# Comcast + Cablecard/Tivo = Nightmare?



## sberkowitz (Aug 13, 2011)

Here's my Comcast experience. Went into the local office (Hollywood, FL - Broward) on 8/5 to pick up my first CableCard for my Tivo Premier. They had the self install kit, but the CSR didn't know how to properly add it to my acct... seems like I was the first to ask her for one. Brought it home and called to activate it - with no luck. The phone tech sent me to Tier 2 where their answer was to bring the card in and swap it.

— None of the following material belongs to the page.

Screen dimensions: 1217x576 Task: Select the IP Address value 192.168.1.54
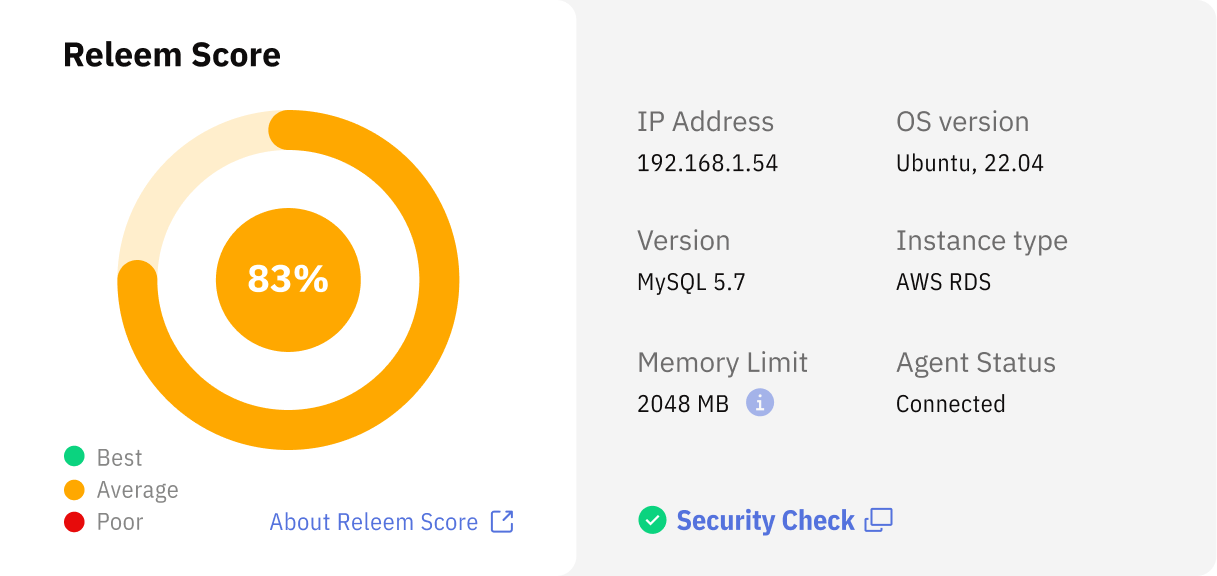(x=708, y=162)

I bring the card back in on 8/10 and I'm told that it wasn't the CableCard on my account and they will not return it to me as the card I brought in was 'stolen' Comcast property... until I pull out the receipt showing they scanned that specific card out to me. Seems like the first CSR didn't register the card to my acct properly. So I finally leave with my second CableCard.

I go home, call back and after a one hour hold speak to someone to pair this card to my Tivo. This time... success... sort of. I get the basic digital tier, but not the Preferred tier and HBO that I subscribe to. Back on the phone to Comcast and after 3 more hits and 2 more techs, I begin losing channels - just getting channels 2-25. They schedule a truck roll.

I tweet ComcastCares and get a response from ComcastMichael, to his credit attempted to repair the card and seems the most knowlegable about CableCards from all the other CSRs I've interacted with, but alas, still no cable and I wait for the truck roll.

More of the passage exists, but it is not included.